- The task -
Collect every line in the records below that contains the word "coordinates", and copy each line in full.

- Given records -
*****

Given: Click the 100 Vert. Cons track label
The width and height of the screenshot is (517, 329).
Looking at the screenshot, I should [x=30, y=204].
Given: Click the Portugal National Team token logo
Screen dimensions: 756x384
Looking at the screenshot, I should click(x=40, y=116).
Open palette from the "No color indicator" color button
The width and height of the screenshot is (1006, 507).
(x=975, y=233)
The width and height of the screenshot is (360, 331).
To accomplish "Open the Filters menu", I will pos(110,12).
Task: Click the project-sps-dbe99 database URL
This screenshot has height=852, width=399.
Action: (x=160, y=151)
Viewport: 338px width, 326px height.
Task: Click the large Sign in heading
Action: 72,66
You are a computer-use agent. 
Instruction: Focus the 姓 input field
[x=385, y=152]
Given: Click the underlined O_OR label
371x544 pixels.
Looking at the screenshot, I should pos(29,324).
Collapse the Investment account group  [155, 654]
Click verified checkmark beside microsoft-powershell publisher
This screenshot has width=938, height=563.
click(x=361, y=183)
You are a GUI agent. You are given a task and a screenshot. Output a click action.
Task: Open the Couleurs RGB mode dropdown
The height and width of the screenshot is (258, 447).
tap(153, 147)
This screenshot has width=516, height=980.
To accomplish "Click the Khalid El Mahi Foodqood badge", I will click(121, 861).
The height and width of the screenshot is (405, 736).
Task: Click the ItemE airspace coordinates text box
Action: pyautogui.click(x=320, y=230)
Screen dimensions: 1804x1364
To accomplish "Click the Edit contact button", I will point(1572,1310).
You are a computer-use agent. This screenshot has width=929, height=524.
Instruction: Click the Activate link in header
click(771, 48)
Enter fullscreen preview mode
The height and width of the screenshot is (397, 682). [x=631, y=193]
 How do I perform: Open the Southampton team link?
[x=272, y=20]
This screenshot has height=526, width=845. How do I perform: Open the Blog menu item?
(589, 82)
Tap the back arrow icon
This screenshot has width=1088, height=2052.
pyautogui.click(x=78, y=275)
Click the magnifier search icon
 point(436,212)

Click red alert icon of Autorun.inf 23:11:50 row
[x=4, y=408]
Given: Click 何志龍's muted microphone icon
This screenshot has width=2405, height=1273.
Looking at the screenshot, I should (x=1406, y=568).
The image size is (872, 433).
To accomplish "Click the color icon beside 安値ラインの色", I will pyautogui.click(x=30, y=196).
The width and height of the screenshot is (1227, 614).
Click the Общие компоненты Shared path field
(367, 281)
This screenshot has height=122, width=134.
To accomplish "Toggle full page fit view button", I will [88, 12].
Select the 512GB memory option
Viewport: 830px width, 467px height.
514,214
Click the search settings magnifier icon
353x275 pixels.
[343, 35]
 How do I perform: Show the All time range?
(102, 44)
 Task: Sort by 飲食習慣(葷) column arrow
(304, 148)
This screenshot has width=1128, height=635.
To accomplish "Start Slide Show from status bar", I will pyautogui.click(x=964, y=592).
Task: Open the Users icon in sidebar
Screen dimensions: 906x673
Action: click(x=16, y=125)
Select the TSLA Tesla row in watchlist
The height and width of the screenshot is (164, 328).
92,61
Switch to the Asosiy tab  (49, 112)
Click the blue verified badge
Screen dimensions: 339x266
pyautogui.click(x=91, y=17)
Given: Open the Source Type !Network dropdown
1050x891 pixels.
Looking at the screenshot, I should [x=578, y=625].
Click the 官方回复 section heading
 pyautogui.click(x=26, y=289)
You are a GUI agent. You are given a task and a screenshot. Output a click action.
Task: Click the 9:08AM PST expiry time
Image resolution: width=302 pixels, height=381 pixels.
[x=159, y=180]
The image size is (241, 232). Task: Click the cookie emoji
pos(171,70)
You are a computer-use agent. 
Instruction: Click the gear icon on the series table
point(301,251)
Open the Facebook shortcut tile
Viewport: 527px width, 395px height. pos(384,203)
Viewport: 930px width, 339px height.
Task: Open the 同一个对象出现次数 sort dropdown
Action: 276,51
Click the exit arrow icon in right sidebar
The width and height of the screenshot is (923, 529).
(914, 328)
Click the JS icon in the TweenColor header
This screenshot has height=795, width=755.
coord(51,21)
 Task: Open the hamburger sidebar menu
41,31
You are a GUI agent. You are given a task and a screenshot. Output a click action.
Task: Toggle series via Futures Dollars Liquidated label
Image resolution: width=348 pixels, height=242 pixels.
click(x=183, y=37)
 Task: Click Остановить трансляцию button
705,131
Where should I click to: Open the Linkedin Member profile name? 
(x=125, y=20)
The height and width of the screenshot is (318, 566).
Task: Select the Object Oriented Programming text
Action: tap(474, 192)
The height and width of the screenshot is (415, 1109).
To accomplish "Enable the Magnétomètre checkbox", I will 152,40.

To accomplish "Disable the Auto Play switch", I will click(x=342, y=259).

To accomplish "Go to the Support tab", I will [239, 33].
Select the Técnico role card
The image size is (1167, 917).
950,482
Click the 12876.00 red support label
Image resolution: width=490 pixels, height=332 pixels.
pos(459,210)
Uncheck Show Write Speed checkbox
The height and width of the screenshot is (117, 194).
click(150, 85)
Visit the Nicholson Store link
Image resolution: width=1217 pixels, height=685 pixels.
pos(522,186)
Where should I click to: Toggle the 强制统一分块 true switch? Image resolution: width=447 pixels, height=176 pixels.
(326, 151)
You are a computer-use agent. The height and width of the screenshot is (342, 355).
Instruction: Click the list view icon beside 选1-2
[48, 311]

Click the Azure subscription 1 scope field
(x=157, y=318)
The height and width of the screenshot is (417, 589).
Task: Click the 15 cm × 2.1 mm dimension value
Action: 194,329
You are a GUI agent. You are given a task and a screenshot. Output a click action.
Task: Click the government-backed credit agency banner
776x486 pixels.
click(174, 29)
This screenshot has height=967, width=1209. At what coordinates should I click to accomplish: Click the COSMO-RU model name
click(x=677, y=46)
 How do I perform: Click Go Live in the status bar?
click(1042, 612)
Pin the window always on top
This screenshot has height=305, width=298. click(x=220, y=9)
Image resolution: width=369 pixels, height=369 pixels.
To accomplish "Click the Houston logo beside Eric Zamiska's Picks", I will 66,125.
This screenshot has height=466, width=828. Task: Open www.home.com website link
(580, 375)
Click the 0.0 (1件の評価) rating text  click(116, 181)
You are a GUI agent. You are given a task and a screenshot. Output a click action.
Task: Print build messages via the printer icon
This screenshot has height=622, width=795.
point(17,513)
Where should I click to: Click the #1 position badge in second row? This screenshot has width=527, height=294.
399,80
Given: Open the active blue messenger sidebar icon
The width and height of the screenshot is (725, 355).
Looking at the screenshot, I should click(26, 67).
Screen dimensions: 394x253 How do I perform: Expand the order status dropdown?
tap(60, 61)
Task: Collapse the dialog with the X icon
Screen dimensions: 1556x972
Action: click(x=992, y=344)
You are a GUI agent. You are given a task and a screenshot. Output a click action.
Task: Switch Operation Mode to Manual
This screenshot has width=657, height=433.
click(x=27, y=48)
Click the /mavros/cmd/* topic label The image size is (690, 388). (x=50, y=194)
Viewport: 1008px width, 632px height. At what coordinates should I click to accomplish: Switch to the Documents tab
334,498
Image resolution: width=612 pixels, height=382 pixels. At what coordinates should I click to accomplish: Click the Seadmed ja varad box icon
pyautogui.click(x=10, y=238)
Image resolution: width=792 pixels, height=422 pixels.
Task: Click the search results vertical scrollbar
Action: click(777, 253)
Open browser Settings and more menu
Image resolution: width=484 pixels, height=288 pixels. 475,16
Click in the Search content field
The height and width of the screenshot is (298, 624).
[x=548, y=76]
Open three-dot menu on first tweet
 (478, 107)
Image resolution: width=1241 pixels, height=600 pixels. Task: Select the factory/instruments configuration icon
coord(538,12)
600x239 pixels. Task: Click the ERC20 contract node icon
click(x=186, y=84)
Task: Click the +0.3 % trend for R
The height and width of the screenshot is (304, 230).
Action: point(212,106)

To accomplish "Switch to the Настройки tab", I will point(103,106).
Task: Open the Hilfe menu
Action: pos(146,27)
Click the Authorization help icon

*****

- The completed task -
Task: Click the ItemE airspace coordinates text box
This screenshot has height=967, width=1209. At what coordinates should I click to accomplish: Click the COSMO-RU model name
Viewport: 1008px width, 632px height. At what coordinates should I click to accomplish: Switch to the Documents tab
Image resolution: width=612 pixels, height=382 pixels. At what coordinates should I click to accomplish: Click the Seadmed ja varad box icon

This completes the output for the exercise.